Page excerpt>
Inspiration: Journaling For Health
Whether it’s to record your life, vent feelings, or learn about yourself, keeping a diary is a healthy hobby!
The art of storytelling is as old as mankind. Stories help us understand ourselves and the world in which we live, and to communicate understanding. Writing can also be therapeutic, allowing us to organise our thoughts and feelings, exorcise emotional demons and, often, create something meaningful and beautiful in the process.
The power of stories can be seen in the media all the time. Politicians, journalists and spin doctors create very different tales from the same basic facts, depending on what they want us to feel, think and believe. Yet we often underestimate this power in our own lives. It’s easy to focus on the negative stories we have about ourselves and forget the positive ones. This can lead to poor self esteem, low confidence, or even depression. Remembering to give positive self-stories ‘air time’ in our minds is an important way to bring balance and happiness back into our lives.
There is no right or wrong way to journal. Just write what comes to you and don’t worry about ‘editing’ what you write. Journals are as varied as the people who create them. Some are kept in beautifully bound books, others are home made, some have locks, some are stored on computers, or they can be written on paper as a series of letters. The only rule is that your journal is yours to create and shape as you wish.

Available data>
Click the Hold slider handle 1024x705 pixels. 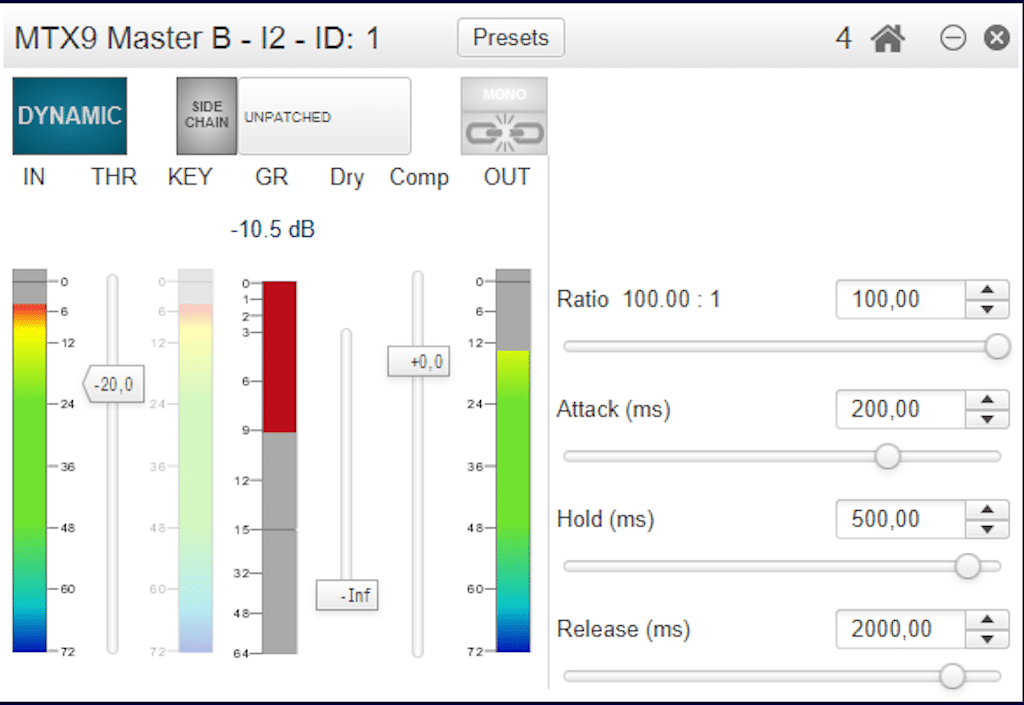(x=967, y=567)
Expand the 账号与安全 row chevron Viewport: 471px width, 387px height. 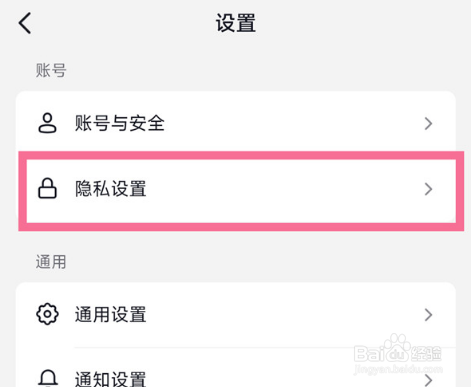[428, 124]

Tasks and exercises>
**1.** Copy the journaling article word for word from "Inspiration: Journaling For" up to and including "in the process.".
**2.** Answer these questions about the journaling article:
(a) What three reasons for keeping a diary does it give?
(b) Who does it say create very different tales from the same basic facts?
(c) What is the only rule of journaling it states?
You won't need the listing here.

Response list>
**1.**
Inspiration: Journaling For Health
Whether it’s to record your life, vent feelings, or learn about yourself, keeping a diary is a healthy hobby!
The art of storytelling is as old as mankind. Stories help us understand ourselves and the world in which we live, and to communicate understanding. Writing can also be therapeutic, allowing us to organise our thoughts and feelings, exorcise emotional demons and, often, create something meaningful and beautiful in the process.

**2.**
(a) To record your life, vent feelings, or learn about yourself.
(b) Politicians, journalists and spin doctors.
(c) That your journal is yours to create and shape as you wish.